I’ve hosted a lot of virtual tastings recently and am quite often asked for alternatives to Prosecco. Could the tide be turning on the nation’s favourite fizz? I doubt it somehow.
Tastings over Zoom, at home with a group of friends, are certainly a more relaxed affair than being at a ‘physical event’ and interestingly, people aren’t as reticent about asking questions. I like to think of myself as a grape-themed agony aunt.
So, in true Claire Rayner style (which ages me somewhat), I’m giving you suggestions on alternatives to this famous Italian sparkler.
Before that, however, the thing you need to know is that ‘Extra Dry’ on the label, means nothing of the sort. Generally, it will contain around 12-17 grams per litre of sugar, as opposed to between 0-12 g/l for ‘Brut’. It can be confusing but may account for why weaning yourself off the stuff is a bit harder than you think. Maybe you need to lie down at this point.
The much-overlooked Cava is usually Brut (very dry in style), with some Brut Nature (pretty much no sugar added at all). Great as an aperitif, with nibbles or even fish and chips, it surprises a lot of people to know that Cava is made in exactly the same way as Champagne but isn’t aged for quite so long in the bottle (a minimum of 9 months, rather than 15 months for Champagne).
Perfectly lovely and a bargain to boot is the Co-op Cava Brut at only £6.50.
If it is ‘just’ the price tag of Champagne which puts you off buying it, but you like the style and flavour, then look out for Crémant.
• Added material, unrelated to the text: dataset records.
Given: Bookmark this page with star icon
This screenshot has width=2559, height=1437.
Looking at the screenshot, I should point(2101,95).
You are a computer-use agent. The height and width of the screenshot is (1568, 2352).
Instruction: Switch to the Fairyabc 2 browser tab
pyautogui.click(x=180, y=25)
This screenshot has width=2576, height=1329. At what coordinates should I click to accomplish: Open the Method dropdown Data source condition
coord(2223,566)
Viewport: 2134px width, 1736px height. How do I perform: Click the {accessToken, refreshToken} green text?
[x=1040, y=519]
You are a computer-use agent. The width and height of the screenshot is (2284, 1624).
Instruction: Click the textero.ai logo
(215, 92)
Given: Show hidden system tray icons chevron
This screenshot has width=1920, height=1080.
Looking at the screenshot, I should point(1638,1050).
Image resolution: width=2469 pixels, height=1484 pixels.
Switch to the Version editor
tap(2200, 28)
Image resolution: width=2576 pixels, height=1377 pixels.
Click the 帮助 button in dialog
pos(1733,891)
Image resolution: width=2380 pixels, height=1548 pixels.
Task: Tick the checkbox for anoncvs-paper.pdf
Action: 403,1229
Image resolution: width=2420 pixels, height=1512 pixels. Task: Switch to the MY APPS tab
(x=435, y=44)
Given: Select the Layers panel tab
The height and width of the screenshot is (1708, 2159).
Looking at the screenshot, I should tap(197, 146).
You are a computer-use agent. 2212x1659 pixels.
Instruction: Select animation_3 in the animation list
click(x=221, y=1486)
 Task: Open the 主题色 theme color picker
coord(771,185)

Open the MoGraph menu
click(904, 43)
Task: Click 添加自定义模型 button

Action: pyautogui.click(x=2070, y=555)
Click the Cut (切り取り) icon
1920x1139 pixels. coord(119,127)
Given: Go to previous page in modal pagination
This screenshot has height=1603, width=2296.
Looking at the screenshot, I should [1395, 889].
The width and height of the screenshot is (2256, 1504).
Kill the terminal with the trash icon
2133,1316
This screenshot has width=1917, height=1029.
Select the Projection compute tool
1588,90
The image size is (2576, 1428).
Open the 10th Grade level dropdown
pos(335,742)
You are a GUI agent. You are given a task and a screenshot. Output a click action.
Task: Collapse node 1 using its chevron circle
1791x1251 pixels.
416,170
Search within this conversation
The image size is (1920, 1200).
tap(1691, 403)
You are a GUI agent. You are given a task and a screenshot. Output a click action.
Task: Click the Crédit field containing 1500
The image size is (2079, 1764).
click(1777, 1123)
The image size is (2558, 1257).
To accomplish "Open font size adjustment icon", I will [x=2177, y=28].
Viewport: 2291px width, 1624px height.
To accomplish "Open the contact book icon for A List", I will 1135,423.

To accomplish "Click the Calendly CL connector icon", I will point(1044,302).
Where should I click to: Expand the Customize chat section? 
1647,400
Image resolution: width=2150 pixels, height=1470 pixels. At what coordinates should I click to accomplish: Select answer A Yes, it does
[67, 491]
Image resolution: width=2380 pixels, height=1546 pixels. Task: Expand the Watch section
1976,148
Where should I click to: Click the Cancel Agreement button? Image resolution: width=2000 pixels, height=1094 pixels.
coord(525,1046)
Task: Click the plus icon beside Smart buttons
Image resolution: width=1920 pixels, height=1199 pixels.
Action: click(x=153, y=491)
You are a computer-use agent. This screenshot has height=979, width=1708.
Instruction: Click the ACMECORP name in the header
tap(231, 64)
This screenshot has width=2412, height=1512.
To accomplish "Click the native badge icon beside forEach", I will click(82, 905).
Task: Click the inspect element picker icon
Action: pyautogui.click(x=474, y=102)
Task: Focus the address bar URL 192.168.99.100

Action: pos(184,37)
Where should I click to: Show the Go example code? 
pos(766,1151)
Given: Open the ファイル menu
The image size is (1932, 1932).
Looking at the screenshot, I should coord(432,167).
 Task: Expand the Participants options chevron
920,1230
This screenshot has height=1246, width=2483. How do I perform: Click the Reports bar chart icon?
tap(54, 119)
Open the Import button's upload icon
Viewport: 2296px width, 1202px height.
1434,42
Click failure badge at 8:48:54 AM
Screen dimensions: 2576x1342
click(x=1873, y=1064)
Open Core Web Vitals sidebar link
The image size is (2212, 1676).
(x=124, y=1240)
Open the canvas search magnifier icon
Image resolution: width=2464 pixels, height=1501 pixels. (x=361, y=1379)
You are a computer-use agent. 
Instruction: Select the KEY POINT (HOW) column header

This is made exclusively in specific regions of France, again using the meticulous ‘traditional Champagne method’, involving a second fermentation in the bottle. Most supermarkets will stock one, like this from the M&S classics range at £10.
If you are looking for something with a bit more fruit, then a New World sparkling wine would be a good place to start. This delightful sparkling rosé from the Bird in Hand winery in South Australia (check out our competition to WIN TWO BOTTLES here), also looks great in the glass!
It is made using a similar way to Prosecco in that the second fermentation takes place in a tank – called the Charmat method. This means little or no toasty or bready aromas and flavours in the wine and it’s fresh, fruity and ready to drink (à la Prosecco). The fruitiness should make up for the lack of sugar.
Available at a number of stores including Booths and Waitrose.
I hope that answers the question and that you are feeling better already? You can get up off the couch now – my invoice is in the post.